Le 14 mars 2013 lors du 18ème jeudi, il avait retracé la vie de son père Louis-Joseph Soulas,artiste renommé de notre Pays, accompagnant les évocations de Jeanne Champilou et de Rémy Hétreau.

Avant d'être le biographe de son papa, André Soulas avair eu une carrière de navigateur au long cours, c'est l'objet des lignes qui suivent fournies par son épouse Catherine et sa fille Marine.

André Soulas est connu pour avoir consacré une grande partie de sa vie à préserver et valoriser l’œuvre de son père, le peintre-graveur Louis-Joseph Soulas. Mais son propre parcours, marqué par la mer et les voyages, mérite tout autant d’être raconté.

Il n’a que 16 ans lorsque son père décède brutalement, en 1954. C’est un choc qui le poussera à sortir des frontières de la Beauce de son enfance et de sa jeunesse. L’année suivante, il obtient une Bourse Zellidja, un programme singulier qui encourage les jeunes à voyager seuls, avec peu de moyens, et à rapporter un témoignage écrit et illustré de leur périple.

#####

▸ **Consigne A**
D'après l'extrait sur André Soulas, qu'obtient-il l'année suivant la mort de son père ?

▸ **Enregistrements fournis**
#####

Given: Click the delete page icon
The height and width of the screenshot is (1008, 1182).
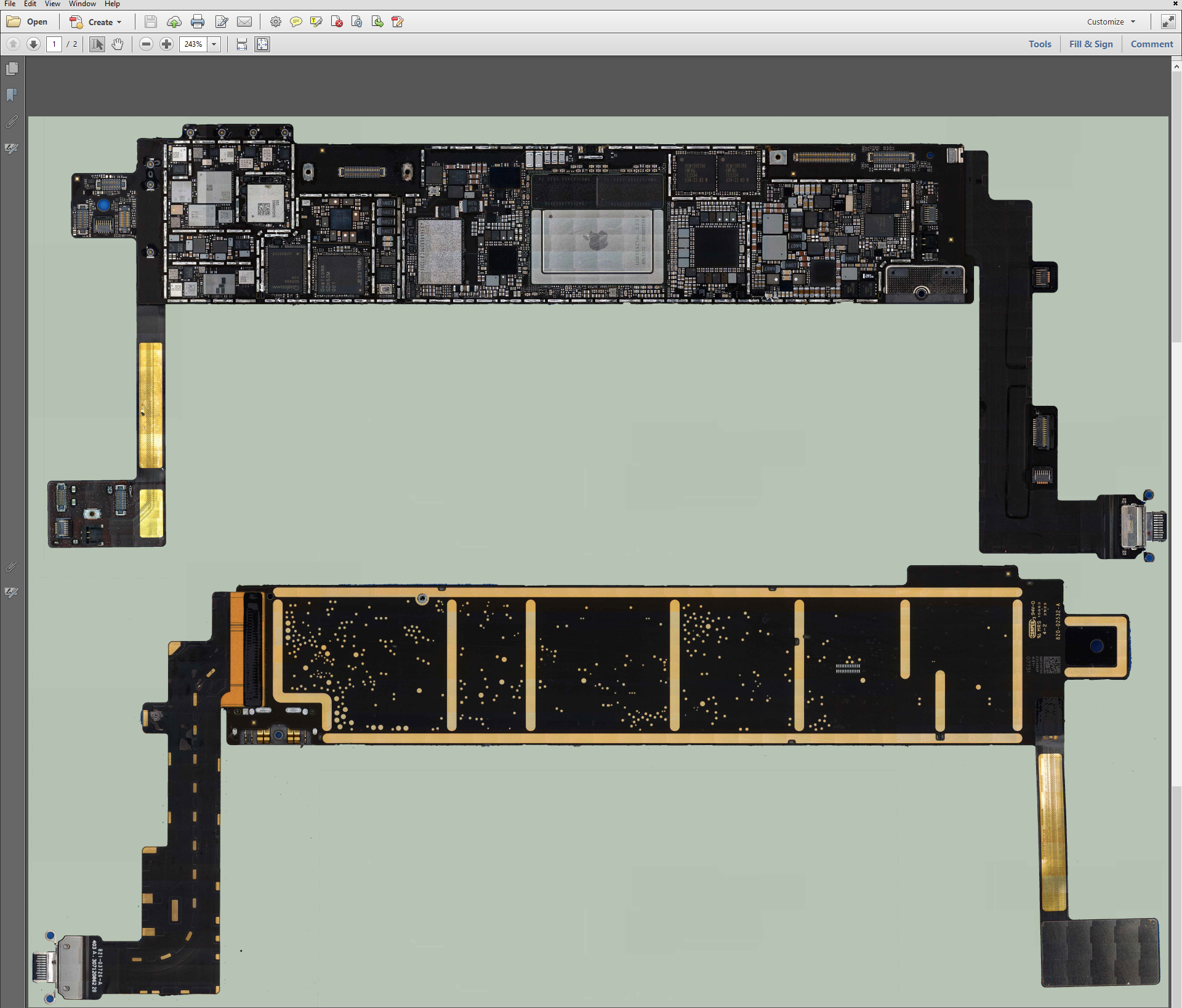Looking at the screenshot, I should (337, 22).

#####

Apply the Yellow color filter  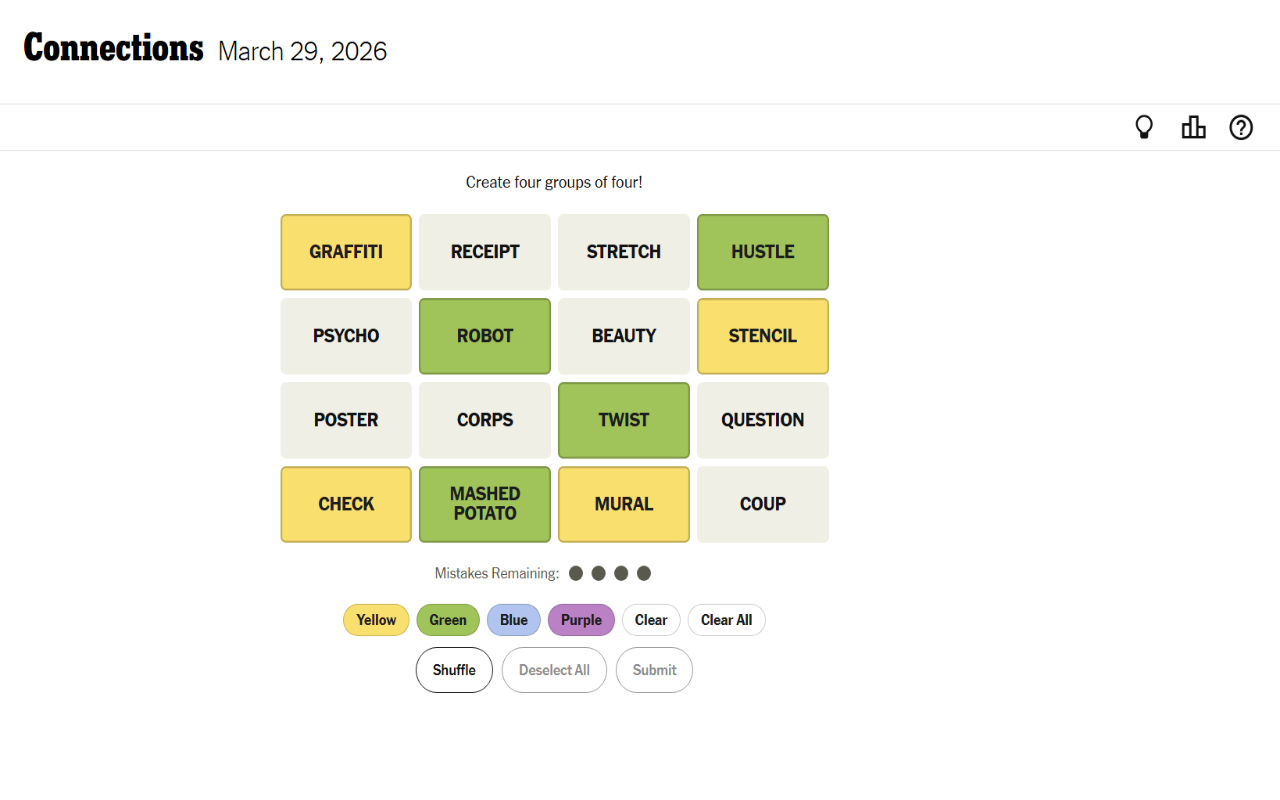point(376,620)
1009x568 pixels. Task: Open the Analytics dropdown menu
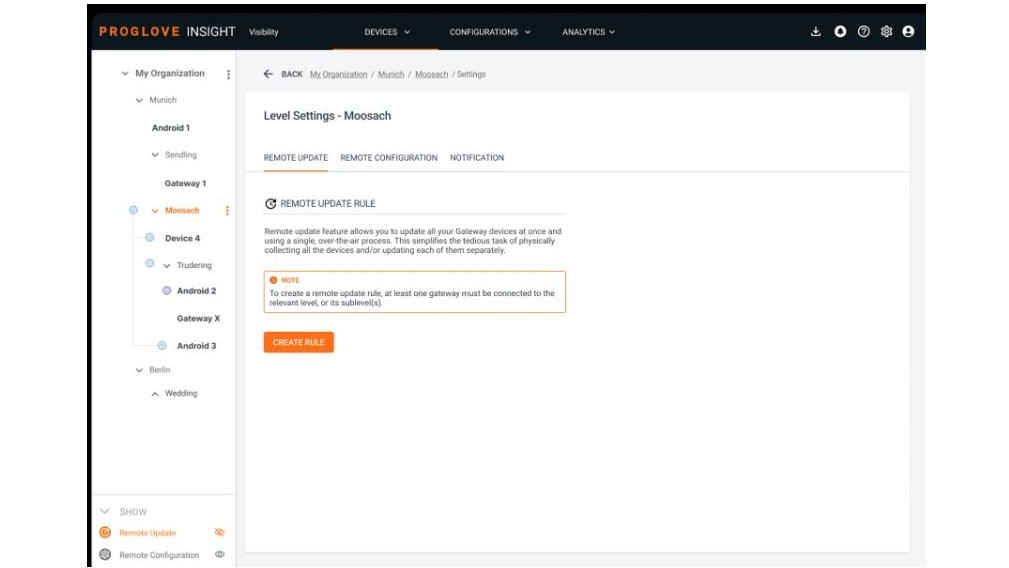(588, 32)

#####

▸ **Consigne B**
Dans les enregistrements, de la ligne contenant « Given: Click the delete page icon » jusqu'à la ligne contenant « Looking at the » incluse, renommez « delete page icon » en « trash page icon » sans rien modifier d'autre, puis redonnez ces seules lignes. Laissez les images de côté dans votre réponse, s'il vous plaît.

▸ **Réponse A**
Une Bourse Zellidja.

▸ **Réponse B**
Given: Click the trash page icon
The height and width of the screenshot is (1008, 1182).
Looking at the screenshot, I should (337, 22).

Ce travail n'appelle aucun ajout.